When is it better to use agent-based (AB) models, and when should differential equation (DE) models be used? Whereas DE models assume homogeneity and perfect mixing within compartments, AB models can capture heterogeneity across individuals and in the network of interactions among them. AB models relax aggregation assumptions, but entail computational and cognitive costs that may limit sensitivity analysis and model scope. Because resources are limited, the costs and benefits of such disaggregation should guide the choice of models for policy analysis. Using contagious disease as an example, we contrast the dynamics of a stochastic AB model with those of the analogous deterministic compartment DE model. We examine the impact of individual heterogeneity and different network topologies, including fully connected, random, Watts-Strogatz small world, scale-free, and lattice networks. Obviously, deterministic models yield a single trajectory for each parameter set, while stochastic models yield a distribution of outcomes. More interestingly, the DE and mean AB dynamics differ for several metrics relevant to public health, including diffusion speed, peak load on health services infrastructure, and total disease burden. The response of the models to policies can also differ even when their base case behavior is similar. In some conditions, however, these differences in means are small compared to variability caused by stochastic events, parameter uncertainty, and model boundary. We discuss implications for the choice among model types, focusing on policy design. The results apply beyond epidemiology: from innovation adoption to financial panics, many important social phenomena involve analogous processes of diffusion and social contagion. (Paywall; full text of a working version here)

Details, in case anyone reading can attend – report back here!

Thursday, October 21 at 6:00 – 8:00 PM ** New Time **

Networking 6:00 – 6:45 PM (light refreshments) Presentation 6:45 – 8:00 PM Free and open to the public

** NEW Location **

Booz Allen Hamilton – Ballston-Virginia Square

3811 N. Fairfax Drive, Suite 600

Arlington, VA 22203

(703) 816-5200

Between Virginia Square and Ballston Metro stations, between Pollard St.

and Nelson St.

On-street parking is available, especially on 10th Street near the Arlington Library.

There will be a Booz Allen representative at the front of the building until 7:00 to greet and escort guests, or call 703-627-5268 to be let in.

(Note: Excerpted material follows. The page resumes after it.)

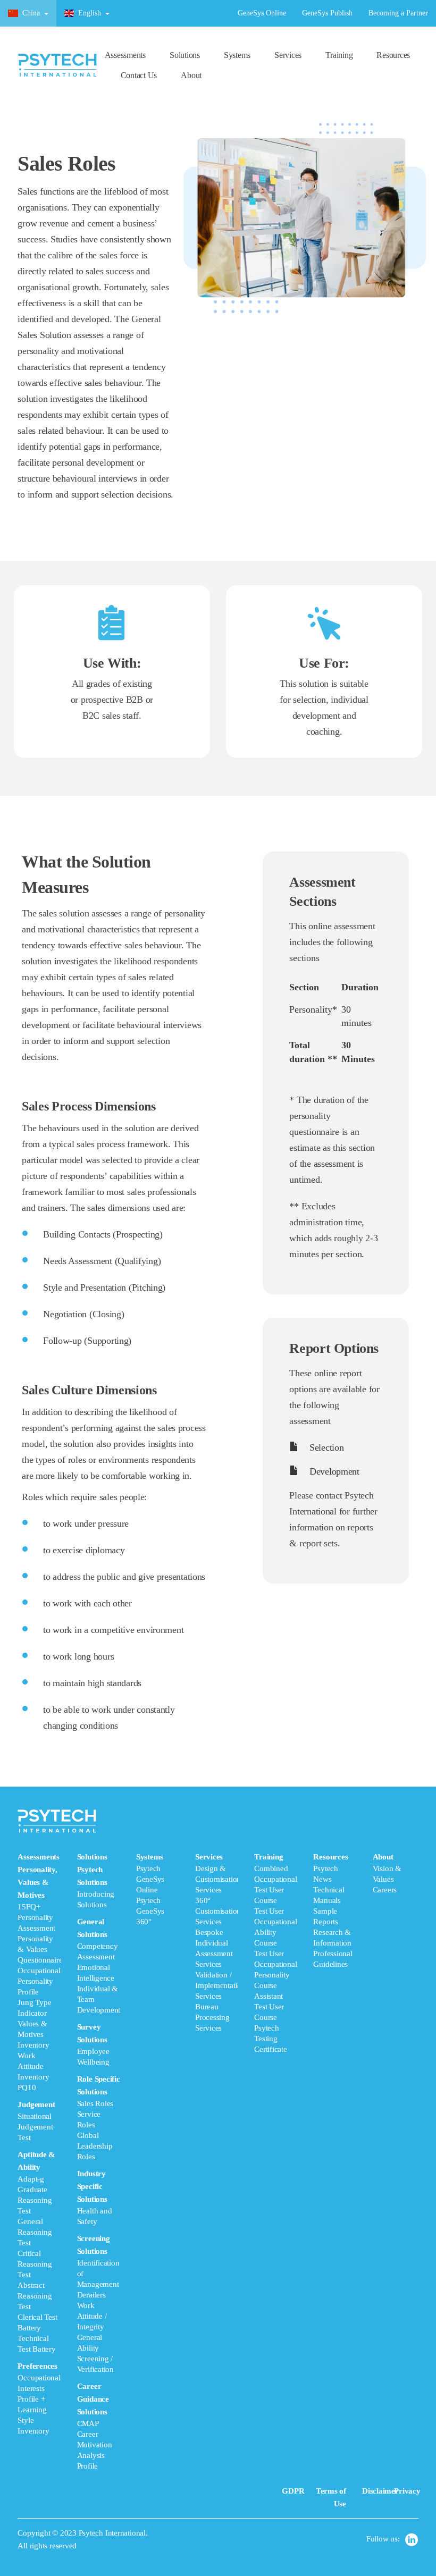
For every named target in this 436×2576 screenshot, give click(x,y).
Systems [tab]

RSVP by e-mail to Nicholas Nahas, nahas_nicholas@bah.com<mailto:nahas_nicholas@bah.com>, in order to have a rough count of attendees prior to the meeting. Come anyway even if you do not RSVP.

By METRO:

Take the Orange Line to the Ballston station. Exit Metro Station, walk towards the IHOP (right on N. Fairfax) continue for approximately 2-3 blocks. Booz Allen Hamilton (3811 N. Fairfax Dr. Suite 600) is on the left between Pollard St. and Nelson St.

OR Take the Orange Line to the Virginia Square station. Exit Metro Station and go left and walk approximately 2-3 blocks. Booz Allen Hamilton (3811 N. Fairfax Dr. Suite 600) is on the right between Pollard St. and Nelson St.